Last week, I highlighted the notion that the “E” should loom larger than the “S” and the “G”, in discussions of “ESG”. Little did I know, when doing my write-up, that it would be posted on Capital Link’s website at the same time that the Blue Sky Maritime Coalition (BSMC, abbreviations loom large, it would seem) was releasing its report, actually a “White Paper” containing an “analysis of the carbon footprint and emissions-free fuel requirement for the North American Waterborne Transportation (“NAWT”) business ”- some 66 million metric tons in 2018. The BSMC is a coalition of U.S. and Canadian transportation-related interests who are actively developing a decarbonizing strategy for the North American maritime business. U.S. and Canadian marine transport falls, mainly, outside the realm of heavily publicized emissions-related international regulations. So, a separate effort makes total sense.
As far as the report itself, I would start at the back, where BSMC indicates its intentions to develop real business approaches to managing U.S. maritime emissions- including an important role for the inchoate voluntary carbon markets. “Inchoate” is a polite way of saying that such markets have a long way to go (though airline emission management may provide some templates). BSMC says, “Although the emissions reduction potential is significant, there is no existing commercial structure or agreement in place that aligns the interests of charterers, owners, and investors to decarbonize the NAWT business. BSMC is collaborating with leading decision makers in the industry to create such an arrangement.”
Ultimately, huge amounts of alternative fuels will need to be produced, and I agree with BSMC that carbon markets will play a role in financing production and infrastructure for new fuels. BSMC also alludes to new business practices surrounding vessel charters that would promote reduced emissions- easier said than done. Clearly, as carbon pricing enters into vessel charter parties, emissions can be reduced; perhaps vessel owners active within BSMC can take the lead here.
The majority of the report is devoted to an explanation of how emissions are calculated, for various vessel types. The BSMC authors are quick to note wide discrepancies on estimated emissions, compared with calculations by others (notably UK based UMAS, using different methodologies). I tend to trust BSMC numbers- which are double those of the others- because BSMC’s have been developed with considerable input from actual vessel owners- who know first-hand (not solely by “data scientists” crunching through AIS algorithms ) about trading patterns, real consumption, and when their captains are revving the engine (or not).

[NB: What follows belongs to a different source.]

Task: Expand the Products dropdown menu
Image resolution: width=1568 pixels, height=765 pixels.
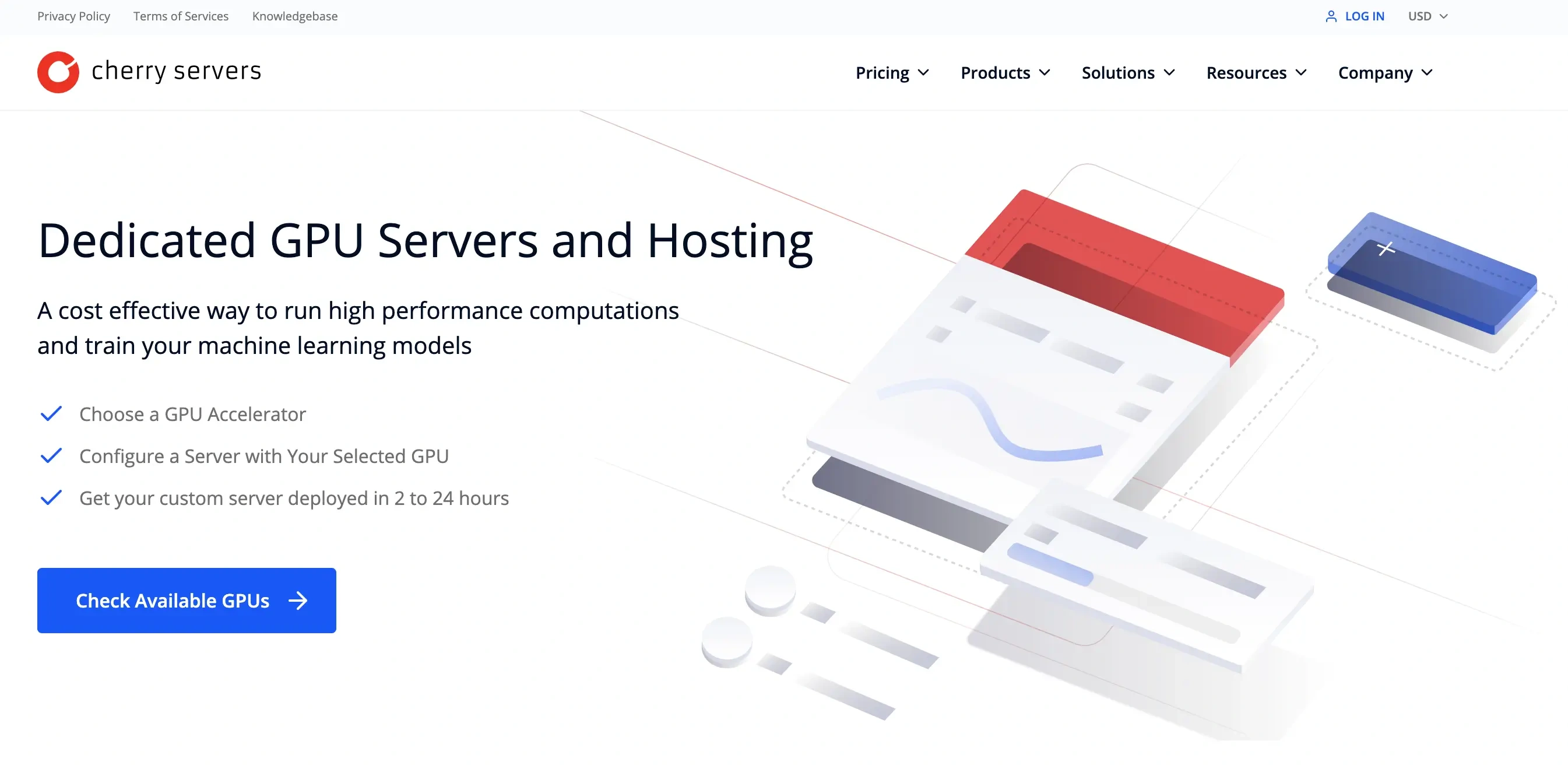Action: 1005,72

My criticisms of the report (no article would be complete without this part, right?) are mainly stylistic- this being North America, I would change out mentions of “tonnes” for “metric tons” (2204.6 lbs). Also, when talking about fast boats with “planning hulls”, I would ditch the spell checker and instead go with “planing hulls”. On data-crunching, the authors make some brave assumptions- but, thinking back to my own analytics (freight rates, vessel hires, fuel prices, implied prices from spreads, the list goes on- readers can get the idea), you need to twist and torture various sets of incompatible data (collected for different purposes than the analysis at hand) to get some sensible result. And, to repeat, having actual vessel owners contribute to the data-crunching gives it much more realism than alternatives.
Then, there is the Jones Act, which comes in for heavy criticism all around (not from me though- some of my shipping clients operate vessels in U.S. coastwise trades). Many of the BSMC assets are Jones Act compliant- they stay in North America; think about coastwise ATBs and thousands of tugs and workboats on U.S. rivers and coastal waters. To me, it seems like it would be a home run for all concerned if Jones Act proponents, including those of a political bent with offices on K-Street, or nearby, would jump aboard BSMC’s efforts. If Jones Act proponents tie themselves to the “E”, their critics will find it much harder to bash the Jones Act- which might then be considered as a force for reducing emissions (rather than as an impediment to low prices, enemy of free trade, etc etc and whatever else its critics incorrectly assert).